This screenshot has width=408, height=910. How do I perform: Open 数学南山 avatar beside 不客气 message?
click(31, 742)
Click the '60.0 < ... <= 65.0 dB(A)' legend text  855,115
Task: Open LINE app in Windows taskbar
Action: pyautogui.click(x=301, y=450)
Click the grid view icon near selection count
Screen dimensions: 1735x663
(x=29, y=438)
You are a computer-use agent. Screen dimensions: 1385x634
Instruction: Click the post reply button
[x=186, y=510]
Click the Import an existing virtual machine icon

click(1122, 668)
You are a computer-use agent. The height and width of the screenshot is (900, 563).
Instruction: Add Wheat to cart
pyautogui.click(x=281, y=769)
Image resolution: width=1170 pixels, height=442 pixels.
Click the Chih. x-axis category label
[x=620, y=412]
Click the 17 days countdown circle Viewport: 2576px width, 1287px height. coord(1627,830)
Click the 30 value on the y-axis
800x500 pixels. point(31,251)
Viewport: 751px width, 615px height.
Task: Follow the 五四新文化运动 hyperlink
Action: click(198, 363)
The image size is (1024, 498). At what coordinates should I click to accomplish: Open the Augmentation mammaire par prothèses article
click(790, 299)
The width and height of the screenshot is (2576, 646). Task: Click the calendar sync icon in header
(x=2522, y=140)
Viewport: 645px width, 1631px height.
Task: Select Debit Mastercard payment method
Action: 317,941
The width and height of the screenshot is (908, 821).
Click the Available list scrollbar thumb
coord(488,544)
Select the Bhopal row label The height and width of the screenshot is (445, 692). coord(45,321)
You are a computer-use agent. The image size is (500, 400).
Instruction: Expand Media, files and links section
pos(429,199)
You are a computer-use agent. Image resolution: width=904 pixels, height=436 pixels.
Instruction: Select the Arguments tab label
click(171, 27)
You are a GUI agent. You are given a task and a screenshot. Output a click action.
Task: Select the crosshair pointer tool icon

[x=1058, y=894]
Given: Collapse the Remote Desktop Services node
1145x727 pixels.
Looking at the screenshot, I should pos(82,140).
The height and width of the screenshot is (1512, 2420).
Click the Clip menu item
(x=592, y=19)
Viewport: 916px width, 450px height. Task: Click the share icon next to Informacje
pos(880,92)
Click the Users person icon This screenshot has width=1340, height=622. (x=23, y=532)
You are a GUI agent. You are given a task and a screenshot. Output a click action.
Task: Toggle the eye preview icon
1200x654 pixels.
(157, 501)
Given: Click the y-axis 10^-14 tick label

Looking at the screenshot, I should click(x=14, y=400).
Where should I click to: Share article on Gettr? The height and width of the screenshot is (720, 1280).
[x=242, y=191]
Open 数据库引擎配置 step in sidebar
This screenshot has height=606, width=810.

· · · ·

Copy out every record again, letter for letter.

EXERCISE OUTPUT ->
This screenshot has width=408, height=910. How do I perform: Open 数学南山 avatar beside 不客气 message?
click(31, 742)
Click the '60.0 < ... <= 65.0 dB(A)' legend text  855,115
Task: Open LINE app in Windows taskbar
Action: pyautogui.click(x=301, y=450)
Click the grid view icon near selection count
Screen dimensions: 1735x663
(x=29, y=438)
You are a computer-use agent. Screen dimensions: 1385x634
Instruction: Click the post reply button
[x=186, y=510]
Click the Import an existing virtual machine icon

click(1122, 668)
You are a computer-use agent. The height and width of the screenshot is (900, 563).
Instruction: Add Wheat to cart
pyautogui.click(x=281, y=769)
Image resolution: width=1170 pixels, height=442 pixels.
Click the Chih. x-axis category label
[x=620, y=412]
Click the 17 days countdown circle Viewport: 2576px width, 1287px height. coord(1627,830)
Click the 30 value on the y-axis
800x500 pixels. point(31,251)
Viewport: 751px width, 615px height.
Task: Follow the 五四新文化运动 hyperlink
Action: click(198, 363)
The image size is (1024, 498). At what coordinates should I click to accomplish: Open the Augmentation mammaire par prothèses article
click(790, 299)
The width and height of the screenshot is (2576, 646). Task: Click the calendar sync icon in header
(x=2522, y=140)
Viewport: 645px width, 1631px height.
Task: Select Debit Mastercard payment method
Action: 317,941
The width and height of the screenshot is (908, 821).
Click the Available list scrollbar thumb
coord(488,544)
Select the Bhopal row label The height and width of the screenshot is (445, 692). coord(45,321)
You are a computer-use agent. The image size is (500, 400).
Instruction: Expand Media, files and links section
pos(429,199)
You are a computer-use agent. Image resolution: width=904 pixels, height=436 pixels.
Instruction: Select the Arguments tab label
click(171, 27)
You are a GUI agent. You are given a task and a screenshot. Output a click action.
Task: Select the crosshair pointer tool icon

[x=1058, y=894]
Given: Collapse the Remote Desktop Services node
1145x727 pixels.
Looking at the screenshot, I should pos(82,140).
The height and width of the screenshot is (1512, 2420).
Click the Clip menu item
(x=592, y=19)
Viewport: 916px width, 450px height. Task: Click the share icon next to Informacje
pos(880,92)
Click the Users person icon This screenshot has width=1340, height=622. (x=23, y=532)
You are a GUI agent. You are given a task and a screenshot. Output a click action.
Task: Toggle the eye preview icon
1200x654 pixels.
(157, 501)
Given: Click the y-axis 10^-14 tick label

Looking at the screenshot, I should click(x=14, y=400).
Where should I click to: Share article on Gettr? The height and width of the screenshot is (720, 1280).
[x=242, y=191]
Open 数据库引擎配置 step in sidebar
This screenshot has height=606, width=810.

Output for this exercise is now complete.